(EXCERPTED PASSAGE):
--- Start ---

Campbell has scored one goal and added two assists thus far in his first Stanley Cup playoffs run. Linemates Daniel Paille (2 goals, 1 assist) and Shawn Thornton (1 assist) have also chipped in a bit. Against Tampa Bay in the Eastern Conference Final series that starts Saturday in Boston, the Bruins’ fourth line could play an even more vital role.
Campbell and his linemates saw their minutes increase a bit from the Montreal series to the Philadelphia second-round showdown, partially because the scores were more lopsided and partly because the match-ups were better suited for them. Against rugged bottom-six players like Dominic Moore, Nate Thompson, Adam Hall and Steve Downie, the Bruins’ energy line will have its hands full defensively, but could also find some openings for scoring chances.
“I think it takes a load off our big lines, which have obviously been very good. We’ve gotten offensive contributions from line one to three,” said Campbell. “I think we did a pretty good job in that Philly series. We contributed here and there and we did what we needed to do – had big shifts and drew penalties.
“I think we have to do more of that. I’m not sure with [Lightning top-six winger Simon] Gagne being back what the ice time is, but from what I’ve seen they play those guys a lot, especially in shutdown situations, and obviously they contribute offensively , so they’re getting a lot of minutes right now. At this point in the playoffs, it’s key to use all four lines. You start using three, three lines, those guys get tired. For us to be able to help those guys out is going to be key moving forward.”
Even with his average ice time down a couple minutes from the regular season, Campbell could be forgiven if he was feeling a little worn out. After all, since entering the NHL in 2005-06 he never reached the playoffs, let alone made a run to the conference finals and mid-May hockey.
However, aside from the stitched up cut and shiner surrounding his right eye after a face smack into a Flyers defenseman’s helmet, Campbell says he’s holding up well.
“I feel good,” said Campbell, who pointed out that he played just 60 games last season and now is on the verge of 100 since the start of the exhibition season. “Coming off last series, our line got a little confidence. We played a little more and had a little bigger role. This time [between series] allows us to kind of freshen up a bit, regroup, refocus, rest up a little bit. But for me, it’s unchartered waters, no doubt.
“It’s enjoyable and I’m excited. It’s not something where there’s too much time to think about how you feel rather than just enjoy the moment and kind of feed off adrenaline.”
Campbell somewhat fondly recalls his days of watching the postseason on television every spring. Now he’s a part of it for the first time and he’s accounted for his skills well. The Bruins will need even more of that if they’re to get past the Lightning and be the last team standing come mid-June.

--- End ---

(INFORMATION GIVEN):
--- Start ---

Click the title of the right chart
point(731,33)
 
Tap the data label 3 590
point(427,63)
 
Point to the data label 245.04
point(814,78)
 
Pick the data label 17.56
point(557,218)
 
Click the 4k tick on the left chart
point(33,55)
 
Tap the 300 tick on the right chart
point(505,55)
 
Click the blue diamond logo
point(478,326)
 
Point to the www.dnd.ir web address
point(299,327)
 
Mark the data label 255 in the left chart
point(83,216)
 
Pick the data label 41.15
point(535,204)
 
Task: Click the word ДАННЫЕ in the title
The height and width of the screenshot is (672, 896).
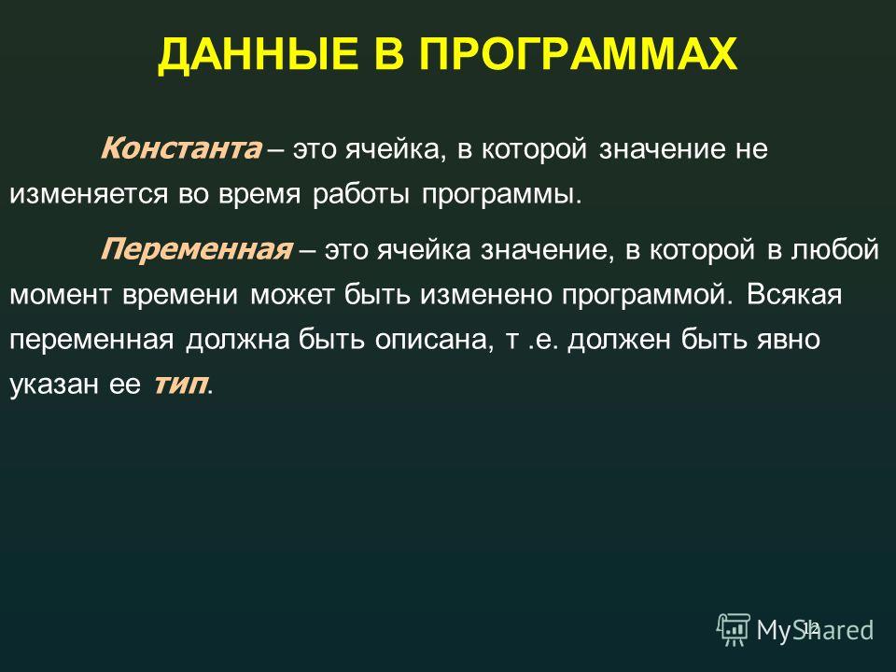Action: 258,55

--- End ---

(STATED EXERCISE): Please answer from the hockey article: how many games did Campbell play last season?

(OUTPUT FOR THIS EXERCISE): 60 games.